Camboglanna was a Roman fort located in the vicinity of Hadrian’s Wall in northern England. The fort was situated near the modern village of Castle Carrock in Cumbria. Camboglanna served as a strategic military installation along the Roman frontier and played a significant role in the defense and control of the region.

This fort has been put forward as a possible site for the Battle of Camlann. Presumably it was in the north-western British kingdom of Rheged at the time of the battle, so the siting of Camlann here would owe much to the association between Arthur and Uriens.

The fort was constructed during the early second century AD, around the time when Hadrian’s Wall was being built (between 122 and 130 AD). It was initially built as a small fort, but it was later expanded into a much larger fortification. Camboglanna was positioned around 10 miles (16 kilometers) east of Carlisle, which was known as Luguvalium in Roman times.

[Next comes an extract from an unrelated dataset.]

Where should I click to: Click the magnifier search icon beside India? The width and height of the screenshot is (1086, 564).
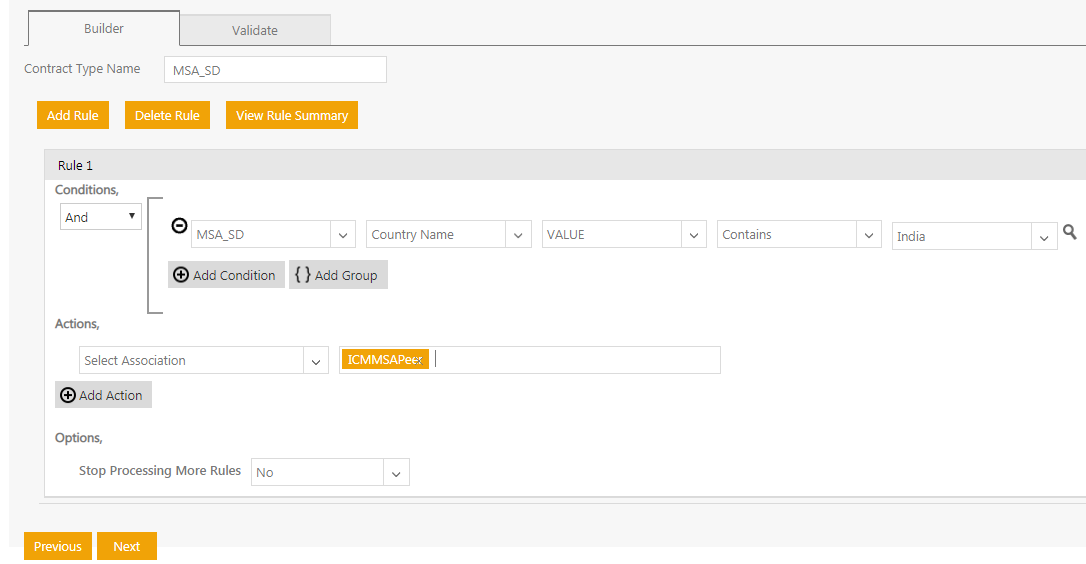coord(1070,232)
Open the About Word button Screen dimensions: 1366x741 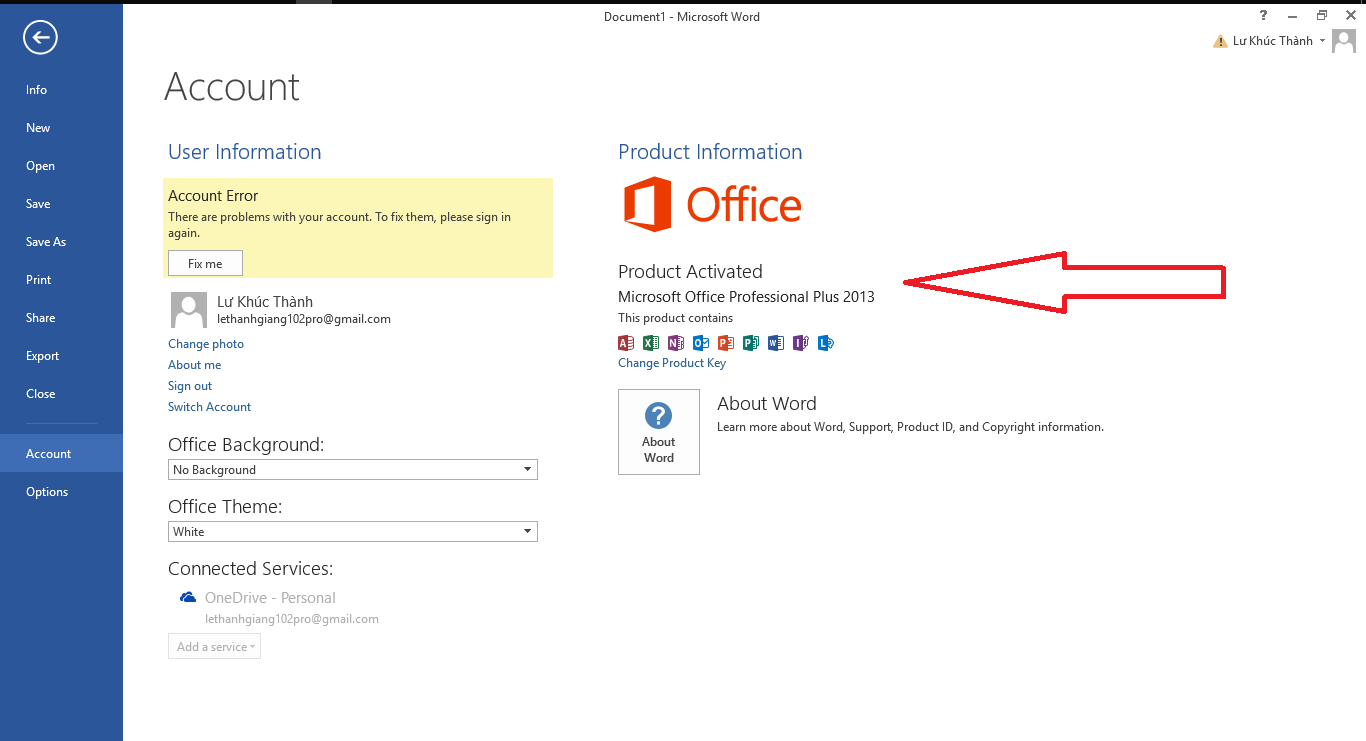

The exact purpose and function of Camboglanna are not entirely clear. Some theories suggest that it served as a supply base, a logistical center, or a command headquarters for the nearby section of Hadrian’s Wall. The fort likely housed a garrison of Roman soldiers, potentially including auxiliary troops from different parts of the Roman Empire.

Archaeological excavations at the site have revealed evidence of buildings, defensive walls, storage areas, and other structural typical of a Roman fort. Artifacts such as coins, pottery, and military equipment have been discovered, providing insights into the daily life and activities of the Roman soldiers stationed here.